En réponse aux mesures annoncées en faveur du secteur du Tourisme, la FTH se félicite, dans un communiqué, de l’attention accordée au secteur par le gouvernement, et émet néanmoins quelques réserves, notamment par rapport aux crédits envisagés pour les entreprises du Tourisme et leurs modalités d’octroi.

Ces crédits, précise le communiqué, vont « aggraver l’endettement déjà très élevé du secteur et fragiliser ses entreprises qui n’ont aucune visibilité quant à la reprise de leur activité ».

La FTH propose à ce propos que les crédits soient octroyés directement aux salariés, puisque les entreprises « ne peuvent se substituer au rôle social de l’Etat… ».

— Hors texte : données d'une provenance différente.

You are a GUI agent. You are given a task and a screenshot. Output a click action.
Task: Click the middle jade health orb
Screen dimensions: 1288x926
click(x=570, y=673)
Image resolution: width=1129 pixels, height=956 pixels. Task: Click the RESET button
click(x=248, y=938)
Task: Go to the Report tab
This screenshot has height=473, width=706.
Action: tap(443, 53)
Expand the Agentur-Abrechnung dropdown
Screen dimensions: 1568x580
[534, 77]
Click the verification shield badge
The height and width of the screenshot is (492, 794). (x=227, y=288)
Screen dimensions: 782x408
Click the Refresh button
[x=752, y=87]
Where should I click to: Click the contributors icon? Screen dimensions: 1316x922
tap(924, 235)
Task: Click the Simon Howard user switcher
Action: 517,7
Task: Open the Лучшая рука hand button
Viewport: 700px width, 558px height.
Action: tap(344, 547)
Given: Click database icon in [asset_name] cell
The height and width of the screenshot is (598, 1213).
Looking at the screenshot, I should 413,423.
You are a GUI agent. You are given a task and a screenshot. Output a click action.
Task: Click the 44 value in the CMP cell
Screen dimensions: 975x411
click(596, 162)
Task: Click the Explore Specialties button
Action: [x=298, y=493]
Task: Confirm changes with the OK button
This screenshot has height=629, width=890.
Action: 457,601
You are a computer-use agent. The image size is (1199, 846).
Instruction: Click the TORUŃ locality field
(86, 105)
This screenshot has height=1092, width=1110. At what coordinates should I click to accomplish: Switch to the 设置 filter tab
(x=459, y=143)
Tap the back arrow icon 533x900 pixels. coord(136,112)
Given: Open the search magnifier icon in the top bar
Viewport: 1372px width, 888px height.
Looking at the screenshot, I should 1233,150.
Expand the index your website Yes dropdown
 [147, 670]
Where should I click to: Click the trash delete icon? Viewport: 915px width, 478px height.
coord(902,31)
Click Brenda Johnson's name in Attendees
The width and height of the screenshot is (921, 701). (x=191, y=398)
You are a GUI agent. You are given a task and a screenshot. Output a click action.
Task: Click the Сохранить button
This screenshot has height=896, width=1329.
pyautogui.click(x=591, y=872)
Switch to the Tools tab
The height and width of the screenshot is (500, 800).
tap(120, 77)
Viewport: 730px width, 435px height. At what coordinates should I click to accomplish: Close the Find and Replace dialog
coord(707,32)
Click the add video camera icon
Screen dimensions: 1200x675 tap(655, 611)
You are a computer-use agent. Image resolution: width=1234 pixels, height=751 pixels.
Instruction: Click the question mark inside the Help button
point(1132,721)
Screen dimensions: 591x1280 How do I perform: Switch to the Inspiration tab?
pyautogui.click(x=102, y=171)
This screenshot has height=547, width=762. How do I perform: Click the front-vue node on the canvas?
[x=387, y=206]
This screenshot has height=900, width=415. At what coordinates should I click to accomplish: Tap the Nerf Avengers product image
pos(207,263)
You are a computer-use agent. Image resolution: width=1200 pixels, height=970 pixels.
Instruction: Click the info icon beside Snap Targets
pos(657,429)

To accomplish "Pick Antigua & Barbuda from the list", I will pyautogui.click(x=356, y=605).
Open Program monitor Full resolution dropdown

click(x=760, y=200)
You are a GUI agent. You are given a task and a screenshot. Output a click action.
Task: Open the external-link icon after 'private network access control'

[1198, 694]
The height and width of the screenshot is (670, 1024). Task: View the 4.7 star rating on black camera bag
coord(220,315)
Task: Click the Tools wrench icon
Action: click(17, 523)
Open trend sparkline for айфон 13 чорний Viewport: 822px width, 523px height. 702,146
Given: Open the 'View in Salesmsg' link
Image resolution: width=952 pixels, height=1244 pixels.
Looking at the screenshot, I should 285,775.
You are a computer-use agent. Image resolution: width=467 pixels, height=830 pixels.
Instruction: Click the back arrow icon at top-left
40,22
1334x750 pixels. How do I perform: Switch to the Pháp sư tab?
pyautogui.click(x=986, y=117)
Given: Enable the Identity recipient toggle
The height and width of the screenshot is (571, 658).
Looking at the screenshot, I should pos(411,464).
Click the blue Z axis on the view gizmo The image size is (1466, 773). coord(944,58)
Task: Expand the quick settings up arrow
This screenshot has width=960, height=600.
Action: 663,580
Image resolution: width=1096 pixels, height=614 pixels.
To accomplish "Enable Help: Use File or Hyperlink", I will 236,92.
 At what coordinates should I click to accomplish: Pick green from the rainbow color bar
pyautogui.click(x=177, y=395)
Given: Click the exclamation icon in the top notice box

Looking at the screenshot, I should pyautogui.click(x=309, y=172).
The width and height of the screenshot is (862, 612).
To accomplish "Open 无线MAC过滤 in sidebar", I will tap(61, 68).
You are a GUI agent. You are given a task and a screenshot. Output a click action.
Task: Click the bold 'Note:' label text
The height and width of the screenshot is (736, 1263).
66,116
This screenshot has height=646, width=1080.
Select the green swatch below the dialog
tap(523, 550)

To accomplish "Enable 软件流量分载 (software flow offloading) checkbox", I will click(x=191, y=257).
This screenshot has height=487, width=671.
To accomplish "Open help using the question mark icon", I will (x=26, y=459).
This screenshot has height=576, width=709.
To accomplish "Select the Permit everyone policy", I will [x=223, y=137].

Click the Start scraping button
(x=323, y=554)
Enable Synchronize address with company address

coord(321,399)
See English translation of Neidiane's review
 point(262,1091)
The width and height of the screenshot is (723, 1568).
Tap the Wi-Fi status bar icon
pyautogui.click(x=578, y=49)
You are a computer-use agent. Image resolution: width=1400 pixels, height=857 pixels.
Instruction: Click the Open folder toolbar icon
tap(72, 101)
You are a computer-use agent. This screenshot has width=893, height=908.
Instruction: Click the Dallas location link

Ce communiqué semble venir en écho à l’affirmation du Ministre du Tourisme selon laquelle « une entreprise, c’est d’abord son personnel ». La réponse de la FTH semble être : « une entreprise, c’est d’abord des clients », pour la satisfaction desquels elle alloue des moyens humains et financiers.

Sans perspective d’activité, toute allocation de moyens s’apparente à une « faute de gestion » et notamment dans le secteur des services où aucun stockage de la « production » n’est possible : un lit vide, un siège d’avion ou de bus vides sont perdus à jamais.

Et c’est pour cette raison que le premier budget à établir pour une entreprise est le budget Marketing & Ventes, duquel découle le reste des budgets, et qu’on n’a jamais vu une entreprise établir sa stratégie selon son budget de personnel. Le faire serait une faute grave à l’encontre de l’entreprise qui s’apparenterait à la création d’emplois fictifs, puisque « tout travail mérite salaire et tout salaire doit correspondre à un travail ».

Ce malentendu ne pourra donc être dissipé que par l’annonce d’un plan de relance, qui doit contenir l’ouverture dès le mois de juillet des marchés européens (comme c’est déjà le cas pour d’autres destinations africaines), ce à quoi notre gouvernement s’activerait actuellement.